• About 1000 Days of Tukaram

    1000 Days of Tukaram is a long-term public writing and translation project dedicated to the poetry and philosophy of Sant Tukaram, one of Maharashtra’s most beloved saint-poets. Every day, for one thousand days, the project shares a small reflection, translation, or interpretation inspired by Tukaram’s abhangas and worldview.

    The aim of the project is not simply to translate old devotional poetry into English, but to bring Tukaram into conversation with modern life. His work speaks deeply about exhaustion, ego, love, inequality, faith, grief, work, community, and the search for meaning. Even centuries later, his words continue to feel startlingly alive.

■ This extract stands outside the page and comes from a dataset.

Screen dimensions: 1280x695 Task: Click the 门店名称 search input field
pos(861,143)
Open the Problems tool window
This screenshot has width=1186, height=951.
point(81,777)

    Through short videos, essays, spoken word performances, and written reflections, 1000 Days of Tukaram attempts to make this literary and spiritual tradition more accessible to younger audiences, especially those who may feel culturally disconnected from their roots but are still searching for depth and belonging.

    The project also explores the idea that devotional literature can be a living public conversation rather than a museum object. Tukaram was not writing from comfort or abstraction. His poetry emerged from famine, loss, labour, social tension, and spiritual longing. In many ways, his work remains deeply relevant to contemporary questions around identity, mental health, dignity, and collective life.

    1000 Days of Tukaram is part translation project, part literary archive, part spiritual inquiry, and part cultural documentation. Above all, it is an attempt to slow down and build a sustained relationship with one body of work over time.

    The project is hosted under Poetry is Protest, a platform dedicated to rooted writing, reflective culture, and the spoken and written word.